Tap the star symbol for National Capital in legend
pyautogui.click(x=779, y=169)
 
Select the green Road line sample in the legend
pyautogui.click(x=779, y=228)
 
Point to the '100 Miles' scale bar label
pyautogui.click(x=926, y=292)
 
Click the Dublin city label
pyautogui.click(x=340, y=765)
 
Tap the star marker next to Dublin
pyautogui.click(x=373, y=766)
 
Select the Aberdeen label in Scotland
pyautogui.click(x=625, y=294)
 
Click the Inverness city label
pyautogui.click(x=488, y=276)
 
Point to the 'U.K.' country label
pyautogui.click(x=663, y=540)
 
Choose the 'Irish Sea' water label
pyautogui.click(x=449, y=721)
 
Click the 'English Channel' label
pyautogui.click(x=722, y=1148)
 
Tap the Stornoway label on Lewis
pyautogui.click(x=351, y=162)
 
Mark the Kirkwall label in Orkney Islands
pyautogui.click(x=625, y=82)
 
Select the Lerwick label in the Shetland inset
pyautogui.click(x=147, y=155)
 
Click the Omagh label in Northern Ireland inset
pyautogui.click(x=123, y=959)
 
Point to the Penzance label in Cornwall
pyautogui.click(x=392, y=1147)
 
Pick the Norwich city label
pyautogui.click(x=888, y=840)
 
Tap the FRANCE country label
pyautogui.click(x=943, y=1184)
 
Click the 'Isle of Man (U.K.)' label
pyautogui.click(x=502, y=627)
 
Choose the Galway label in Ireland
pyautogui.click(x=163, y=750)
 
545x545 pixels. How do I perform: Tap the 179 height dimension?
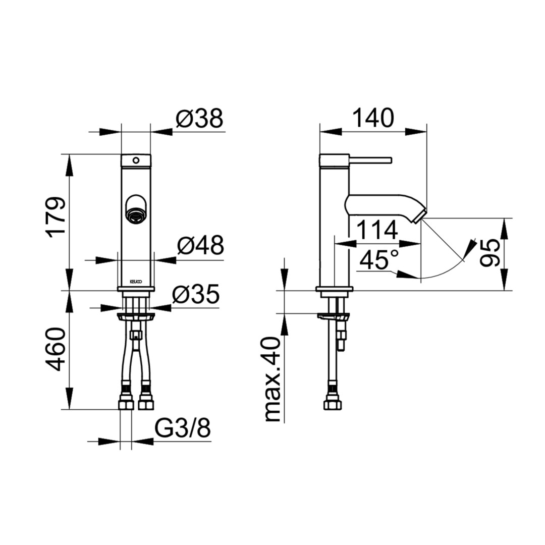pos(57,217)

_ _ _ _ _

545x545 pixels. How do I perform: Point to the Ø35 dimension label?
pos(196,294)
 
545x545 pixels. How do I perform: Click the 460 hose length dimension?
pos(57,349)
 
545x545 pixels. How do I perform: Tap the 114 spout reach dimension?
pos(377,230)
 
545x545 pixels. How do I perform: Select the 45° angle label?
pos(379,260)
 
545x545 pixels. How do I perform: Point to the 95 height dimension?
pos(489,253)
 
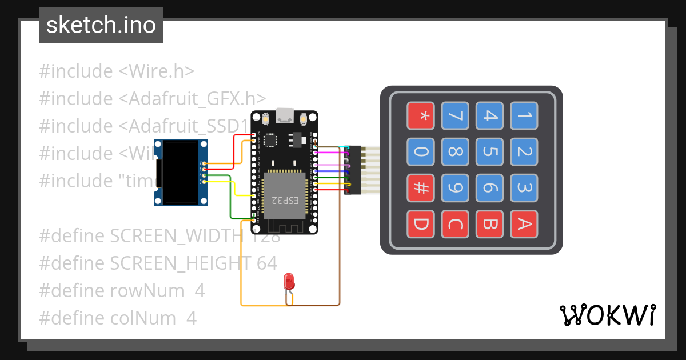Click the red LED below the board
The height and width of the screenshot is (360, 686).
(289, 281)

_ _ _ _ _

PROMPT: Edit the entries from the line with "545x545 pixels. How do I perform: Tap the 179" to the line with "pos(57,217)" so that "height dimension" becomes "overall height", and give those lines again with nothing else altered. Leave the pictures out.

EXPECTED ANSWER:
545x545 pixels. How do I perform: Tap the 179 overall height?
pos(57,217)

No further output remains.